At the heart of a data warehouse is the ability to organize data so end users, report developers, data analysts and data scientists can easily consume it. What do I mean by easily consumed? First, they have a single source of trusted, modelled, easy-to-understand data. Second, users can access that source through BI tools that make it easy to create new reports and analyses or interact directly with the data via code (SQL, R, Python, etc).
You need solid data architecture and modelling techniques to achieve the ideal of “easily consumable data”. The most commonly used architecture and modelling technique is the “Kimball” data warehouse methodology. The Kimball methodology describes:
- A layered data architecture typically comprised of Staging, Transformation, Presentation and Semantic layers.
- A Dimensional data modelling technique that models data in a simple, easy-to-understand “Star” schema.
- Data from multiple systems is landed in the staging layer. It implements the first “integration” characteristic described above, i.e., simply having all your data “in one place.” A persistent staging layer is a common variant that also captures the history of change, implementing the third “historical” characteristic.
- The transformation layer is where data begins its journey into a subject-orientated format (the second characteristic). Transformation can be complex, and the transformation layer is where this complexity is implemented. It also supports the reuse of the logic by the presentation layer. In this layer, data from multiple systems is often matched and merged into subject area entities.
- The presentation layer is the final subject-orientated representation of the data (the second subject-orientated characteristic). It is modelled using a strict “star” schema. The Star Schema is an easy-to-understand data model that is easy to navigate and supports multiple analytic use cases. The Star schema is comprised of Dimensions and Facts and their relationships.
- Typically, the semantic layer is the layer exposed to end users.

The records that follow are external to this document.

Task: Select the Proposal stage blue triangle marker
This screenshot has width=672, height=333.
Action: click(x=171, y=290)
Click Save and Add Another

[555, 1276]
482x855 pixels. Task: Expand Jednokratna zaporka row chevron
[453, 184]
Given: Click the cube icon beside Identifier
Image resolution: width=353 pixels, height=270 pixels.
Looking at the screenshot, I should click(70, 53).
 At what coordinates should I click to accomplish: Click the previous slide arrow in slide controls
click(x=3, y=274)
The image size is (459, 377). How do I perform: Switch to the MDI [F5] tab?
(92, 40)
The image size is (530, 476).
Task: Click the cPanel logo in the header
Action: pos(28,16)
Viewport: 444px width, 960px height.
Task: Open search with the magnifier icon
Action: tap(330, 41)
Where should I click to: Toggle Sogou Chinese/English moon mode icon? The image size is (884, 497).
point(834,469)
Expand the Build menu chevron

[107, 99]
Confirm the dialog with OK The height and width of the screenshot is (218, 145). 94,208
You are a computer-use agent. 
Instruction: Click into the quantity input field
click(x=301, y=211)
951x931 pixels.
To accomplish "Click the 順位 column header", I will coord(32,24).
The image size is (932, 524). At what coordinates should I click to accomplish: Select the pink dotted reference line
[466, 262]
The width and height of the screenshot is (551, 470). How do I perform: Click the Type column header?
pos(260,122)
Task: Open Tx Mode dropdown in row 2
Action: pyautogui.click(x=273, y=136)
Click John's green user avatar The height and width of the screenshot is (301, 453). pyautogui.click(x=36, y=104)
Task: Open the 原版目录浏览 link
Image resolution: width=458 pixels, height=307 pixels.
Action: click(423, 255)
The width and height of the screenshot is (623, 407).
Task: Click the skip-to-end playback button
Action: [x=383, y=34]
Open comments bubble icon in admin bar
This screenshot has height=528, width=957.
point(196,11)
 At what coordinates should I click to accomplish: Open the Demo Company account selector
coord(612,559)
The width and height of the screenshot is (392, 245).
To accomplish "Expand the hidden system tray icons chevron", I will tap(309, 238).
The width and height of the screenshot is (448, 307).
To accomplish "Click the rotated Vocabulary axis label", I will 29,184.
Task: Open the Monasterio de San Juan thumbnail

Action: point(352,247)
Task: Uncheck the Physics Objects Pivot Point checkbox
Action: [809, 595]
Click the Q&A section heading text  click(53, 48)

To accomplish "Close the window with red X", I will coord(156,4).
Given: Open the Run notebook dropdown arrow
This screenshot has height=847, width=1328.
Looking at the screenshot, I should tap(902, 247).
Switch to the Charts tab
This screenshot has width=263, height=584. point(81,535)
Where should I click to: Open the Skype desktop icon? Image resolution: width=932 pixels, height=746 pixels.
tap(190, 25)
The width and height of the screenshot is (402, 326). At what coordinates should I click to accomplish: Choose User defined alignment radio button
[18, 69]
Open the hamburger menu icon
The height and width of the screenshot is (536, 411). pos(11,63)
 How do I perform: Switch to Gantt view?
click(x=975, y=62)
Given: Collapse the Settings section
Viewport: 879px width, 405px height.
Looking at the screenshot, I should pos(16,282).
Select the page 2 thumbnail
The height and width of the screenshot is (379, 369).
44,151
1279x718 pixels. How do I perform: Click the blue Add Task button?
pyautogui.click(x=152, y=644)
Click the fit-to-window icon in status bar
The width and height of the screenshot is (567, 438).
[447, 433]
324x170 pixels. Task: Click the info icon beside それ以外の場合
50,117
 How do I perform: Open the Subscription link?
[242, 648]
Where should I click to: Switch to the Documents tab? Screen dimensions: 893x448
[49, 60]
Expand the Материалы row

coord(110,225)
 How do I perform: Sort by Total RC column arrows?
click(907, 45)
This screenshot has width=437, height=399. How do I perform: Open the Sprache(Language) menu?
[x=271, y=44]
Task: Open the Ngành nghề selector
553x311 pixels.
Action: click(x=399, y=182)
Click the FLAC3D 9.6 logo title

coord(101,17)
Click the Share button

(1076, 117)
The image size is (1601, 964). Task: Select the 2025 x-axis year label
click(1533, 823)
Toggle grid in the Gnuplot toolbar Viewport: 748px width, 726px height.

End users interact with the semantic layer for data analysis and visualization via BI tools like PowerBI or Tableau. A semantic layer is implemented in a technology that facilitates high-performance aggregated queries over large amounts of data. The semantic layer’s data model mirrors the presentation layer’s Star schema. It further augments the data model with calculated measures that can’t be created in other technologies. More advanced users like data scientists and advanced data analysts may be granted access to the presentation of transformation layers as needed.
- Extract, Transform, Load (ETL). ETL is not a layer but rather the logic that moves data between layers. The ETL code extracts data from the source, transforms it into a Star schema, and loads it into the presentation layer. ETL is usually executed periodically (daily, weekly, four hourly, etc.) and loads batches of data that have changed in that period. It implements the “non-volatile” characteristic.
An alternate architecture growing in popularity is the data lakehouse. A data lakehouse is a combination of the data lake and data warehouse architectures. The data lakehouse describes Bronze, Silver and Gold layers that correspond to the Staging, Transform and Presentation layers of the Kimball Data Warehouse architecture. This is a vendor lead (Databricks) reimagining of the data warehouse implemented on different technologies. Data warehouses have traditionally been developed using database technology, whereas the data lakehouse is born out of the open source big data, file system based (HDFS), and Spark ETL technologies that Databricks have commercialized.
Why you need a Data Warehouse
The universal truths of data in every organisation I’ve worked in are:
- Data is messy!
- Someone, somewhere, somehow needs to deal with the mess.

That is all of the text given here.